● TASK PROMPT
Give the data again exactly, stopping after the "Le coin du dirigeant (105, 1993)" line.

● Stored data entries

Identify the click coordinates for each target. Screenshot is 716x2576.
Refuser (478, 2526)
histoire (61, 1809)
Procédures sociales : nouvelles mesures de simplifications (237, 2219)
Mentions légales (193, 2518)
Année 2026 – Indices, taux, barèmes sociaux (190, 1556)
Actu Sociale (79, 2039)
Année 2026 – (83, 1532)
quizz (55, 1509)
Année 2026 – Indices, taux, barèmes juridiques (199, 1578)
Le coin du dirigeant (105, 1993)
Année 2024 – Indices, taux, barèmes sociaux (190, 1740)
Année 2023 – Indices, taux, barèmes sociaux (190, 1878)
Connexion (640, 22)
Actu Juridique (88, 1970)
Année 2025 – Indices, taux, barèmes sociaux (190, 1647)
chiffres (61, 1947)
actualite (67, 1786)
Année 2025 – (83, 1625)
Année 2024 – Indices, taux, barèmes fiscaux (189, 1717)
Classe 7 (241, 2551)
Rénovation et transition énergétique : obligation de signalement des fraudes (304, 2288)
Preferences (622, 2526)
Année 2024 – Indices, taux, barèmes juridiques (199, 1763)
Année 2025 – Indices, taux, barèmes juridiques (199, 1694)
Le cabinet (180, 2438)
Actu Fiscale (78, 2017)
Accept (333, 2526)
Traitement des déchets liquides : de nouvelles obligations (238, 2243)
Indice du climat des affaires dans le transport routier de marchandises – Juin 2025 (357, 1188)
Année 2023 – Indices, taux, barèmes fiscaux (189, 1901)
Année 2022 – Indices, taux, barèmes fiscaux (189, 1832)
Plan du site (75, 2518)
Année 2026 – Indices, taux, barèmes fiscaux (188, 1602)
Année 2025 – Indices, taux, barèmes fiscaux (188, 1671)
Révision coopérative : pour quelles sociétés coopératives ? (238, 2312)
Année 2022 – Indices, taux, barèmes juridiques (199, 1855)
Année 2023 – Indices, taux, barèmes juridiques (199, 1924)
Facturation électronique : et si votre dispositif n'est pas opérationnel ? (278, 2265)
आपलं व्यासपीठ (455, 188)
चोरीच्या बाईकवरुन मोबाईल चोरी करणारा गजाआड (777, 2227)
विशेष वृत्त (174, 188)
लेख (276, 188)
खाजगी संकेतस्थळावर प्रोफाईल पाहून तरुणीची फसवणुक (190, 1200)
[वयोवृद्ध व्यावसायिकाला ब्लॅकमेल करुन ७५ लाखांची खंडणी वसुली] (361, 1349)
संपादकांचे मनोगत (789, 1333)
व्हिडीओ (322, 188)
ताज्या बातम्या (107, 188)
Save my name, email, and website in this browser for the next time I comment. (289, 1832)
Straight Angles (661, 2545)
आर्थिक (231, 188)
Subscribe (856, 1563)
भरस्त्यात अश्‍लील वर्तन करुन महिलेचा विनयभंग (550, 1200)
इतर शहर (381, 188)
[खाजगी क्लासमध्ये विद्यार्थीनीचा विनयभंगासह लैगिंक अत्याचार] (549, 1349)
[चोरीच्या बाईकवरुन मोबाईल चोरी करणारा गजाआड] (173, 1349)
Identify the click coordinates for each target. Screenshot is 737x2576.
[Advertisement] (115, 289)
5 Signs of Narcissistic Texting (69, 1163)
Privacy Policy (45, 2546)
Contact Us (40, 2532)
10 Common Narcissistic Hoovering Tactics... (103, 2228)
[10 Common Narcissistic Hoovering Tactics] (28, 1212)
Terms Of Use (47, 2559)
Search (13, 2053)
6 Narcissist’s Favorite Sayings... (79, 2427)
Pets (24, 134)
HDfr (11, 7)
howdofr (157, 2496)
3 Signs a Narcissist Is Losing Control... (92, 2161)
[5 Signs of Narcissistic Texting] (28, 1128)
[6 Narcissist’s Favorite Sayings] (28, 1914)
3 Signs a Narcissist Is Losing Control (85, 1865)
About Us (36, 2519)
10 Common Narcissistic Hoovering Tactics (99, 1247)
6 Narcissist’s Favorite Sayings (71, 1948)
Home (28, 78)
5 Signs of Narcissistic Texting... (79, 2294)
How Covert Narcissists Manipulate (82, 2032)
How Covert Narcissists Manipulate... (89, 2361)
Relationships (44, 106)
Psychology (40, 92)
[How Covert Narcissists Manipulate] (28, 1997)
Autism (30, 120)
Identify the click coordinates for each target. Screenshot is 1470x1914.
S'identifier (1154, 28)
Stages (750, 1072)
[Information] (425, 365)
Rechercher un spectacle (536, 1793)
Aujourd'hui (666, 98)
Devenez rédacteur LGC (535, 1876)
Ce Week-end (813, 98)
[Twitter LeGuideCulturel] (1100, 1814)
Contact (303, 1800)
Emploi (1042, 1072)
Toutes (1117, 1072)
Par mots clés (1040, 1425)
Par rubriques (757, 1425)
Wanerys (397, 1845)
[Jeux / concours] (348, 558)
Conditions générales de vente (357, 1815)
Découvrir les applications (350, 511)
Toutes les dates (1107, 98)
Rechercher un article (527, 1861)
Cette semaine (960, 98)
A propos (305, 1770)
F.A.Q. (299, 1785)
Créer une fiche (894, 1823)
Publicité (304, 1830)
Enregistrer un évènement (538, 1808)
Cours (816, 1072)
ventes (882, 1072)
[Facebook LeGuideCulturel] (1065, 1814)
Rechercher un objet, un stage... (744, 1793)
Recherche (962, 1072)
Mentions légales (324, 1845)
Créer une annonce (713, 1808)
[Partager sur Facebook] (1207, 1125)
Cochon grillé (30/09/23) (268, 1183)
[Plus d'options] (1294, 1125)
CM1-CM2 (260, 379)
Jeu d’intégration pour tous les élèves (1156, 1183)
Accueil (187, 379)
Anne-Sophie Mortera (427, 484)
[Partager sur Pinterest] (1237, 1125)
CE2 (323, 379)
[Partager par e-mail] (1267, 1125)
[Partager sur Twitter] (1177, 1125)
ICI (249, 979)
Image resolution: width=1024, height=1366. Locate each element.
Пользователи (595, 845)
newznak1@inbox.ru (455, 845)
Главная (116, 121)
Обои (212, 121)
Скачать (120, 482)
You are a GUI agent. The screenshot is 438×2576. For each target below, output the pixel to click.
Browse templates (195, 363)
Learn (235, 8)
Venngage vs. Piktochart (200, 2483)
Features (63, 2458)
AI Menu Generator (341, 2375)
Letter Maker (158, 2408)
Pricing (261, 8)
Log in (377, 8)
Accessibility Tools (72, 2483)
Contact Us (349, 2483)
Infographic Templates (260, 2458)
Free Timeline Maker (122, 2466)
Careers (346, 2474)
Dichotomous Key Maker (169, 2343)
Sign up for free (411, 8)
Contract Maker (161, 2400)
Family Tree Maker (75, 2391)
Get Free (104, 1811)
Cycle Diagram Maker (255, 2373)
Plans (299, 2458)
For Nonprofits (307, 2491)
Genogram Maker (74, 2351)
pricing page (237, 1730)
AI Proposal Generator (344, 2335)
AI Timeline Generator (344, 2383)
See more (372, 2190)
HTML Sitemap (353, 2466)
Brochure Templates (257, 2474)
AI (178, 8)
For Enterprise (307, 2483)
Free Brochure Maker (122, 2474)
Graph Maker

● EXPECTED ANSWER
Identify the click coordinates for each target. Screenshot is 716x2576.
Refuser (478, 2526)
histoire (61, 1809)
Procédures sociales : nouvelles mesures de simplifications (237, 2219)
Mentions légales (193, 2518)
Année 2026 – Indices, taux, barèmes sociaux (190, 1556)
Actu Sociale (79, 2039)
Année 2026 – (83, 1532)
quizz (55, 1509)
Année 2026 – Indices, taux, barèmes juridiques (199, 1578)
Le coin du dirigeant (105, 1993)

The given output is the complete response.